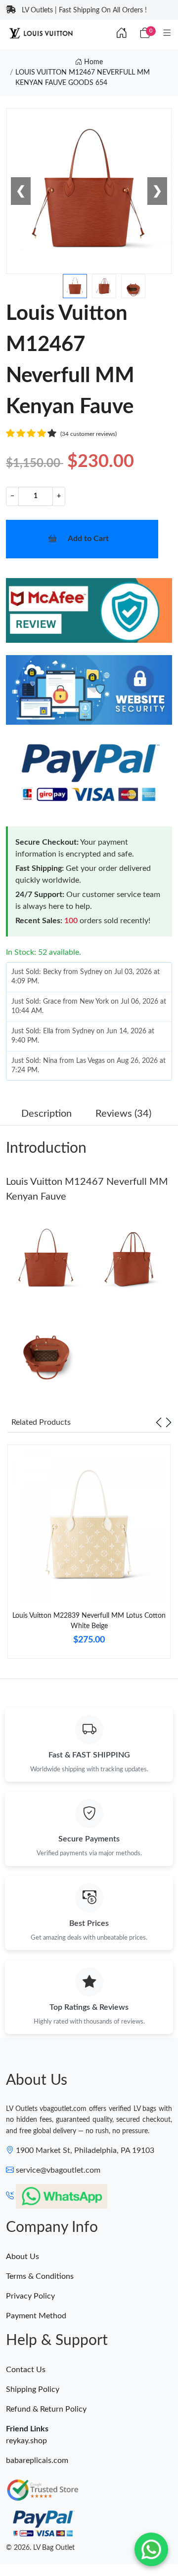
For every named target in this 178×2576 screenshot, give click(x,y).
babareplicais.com (37, 2460)
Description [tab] (46, 1114)
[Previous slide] (159, 1422)
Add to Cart (88, 539)
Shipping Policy (32, 2389)
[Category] (167, 33)
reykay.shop (26, 2441)
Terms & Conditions (40, 2276)
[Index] (122, 33)
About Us (22, 2257)
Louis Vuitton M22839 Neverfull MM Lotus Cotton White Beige (89, 1621)
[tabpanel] (89, 1555)
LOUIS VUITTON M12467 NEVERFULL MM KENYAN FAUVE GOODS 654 (82, 77)
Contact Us (25, 2370)
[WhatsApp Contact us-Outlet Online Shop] (151, 2549)
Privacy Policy (30, 2296)
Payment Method (36, 2316)
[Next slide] (169, 1422)
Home (92, 62)
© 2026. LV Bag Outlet (40, 2547)
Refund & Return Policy (46, 2409)
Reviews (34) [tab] (123, 1114)
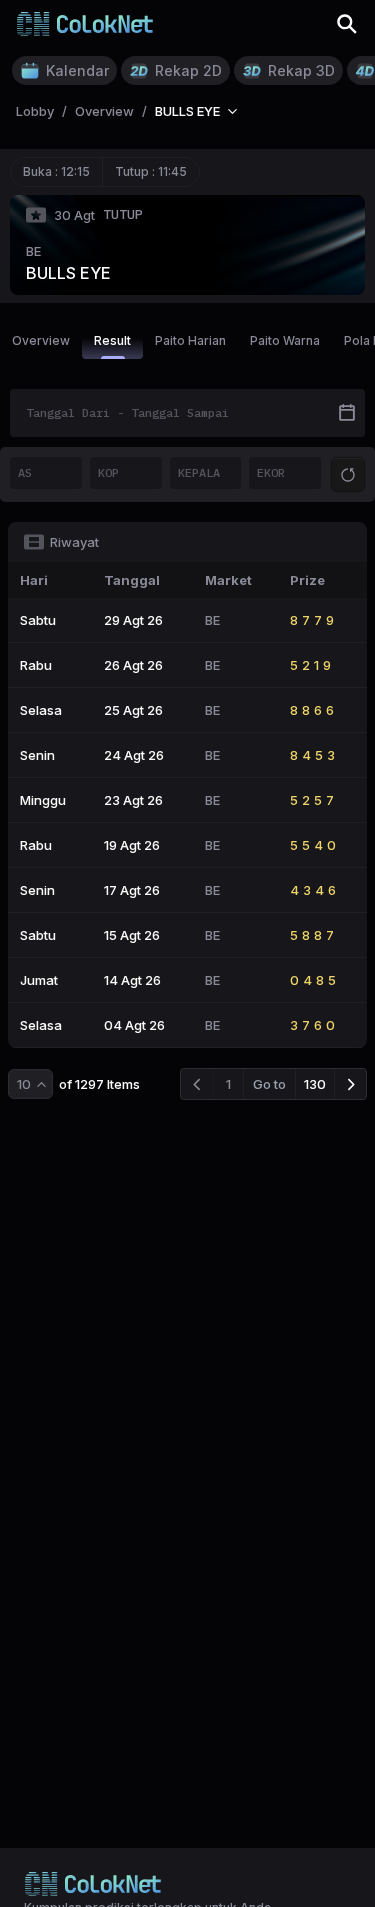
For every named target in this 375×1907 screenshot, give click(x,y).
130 (315, 1084)
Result (112, 340)
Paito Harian (190, 340)
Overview (41, 340)
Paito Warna (285, 340)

====

What this task involves -> When you repeat the data, keep it exact and drop every picture.

Answer below ->
For every named target in this 178×2576 screenshot, give click(x,y).
babareplicais.com (37, 2460)
Description [tab] (46, 1114)
[Previous slide] (159, 1422)
Add to Cart (88, 539)
Shipping Policy (32, 2389)
[Category] (167, 33)
reykay.shop (26, 2441)
Terms & Conditions (40, 2276)
[Index] (122, 33)
About Us (22, 2257)
Louis Vuitton M22839 Neverfull MM Lotus Cotton White Beige (89, 1621)
[tabpanel] (89, 1555)
LOUIS VUITTON M12467 NEVERFULL MM KENYAN FAUVE GOODS 654 (82, 77)
Contact Us (25, 2370)
[WhatsApp Contact us-Outlet Online Shop] (151, 2549)
Privacy Policy (30, 2296)
Payment Method (36, 2316)
[Next slide] (169, 1422)
Home (92, 62)
© 2026. LV Bag Outlet (40, 2547)
Refund & Return Policy (46, 2409)
Reviews (34) [tab] (123, 1114)
For every named target in this 375×1907 screenshot, give click(x,y).
130 (315, 1084)
Result (112, 340)
Paito Harian (190, 340)
Overview (41, 340)
Paito Warna (285, 340)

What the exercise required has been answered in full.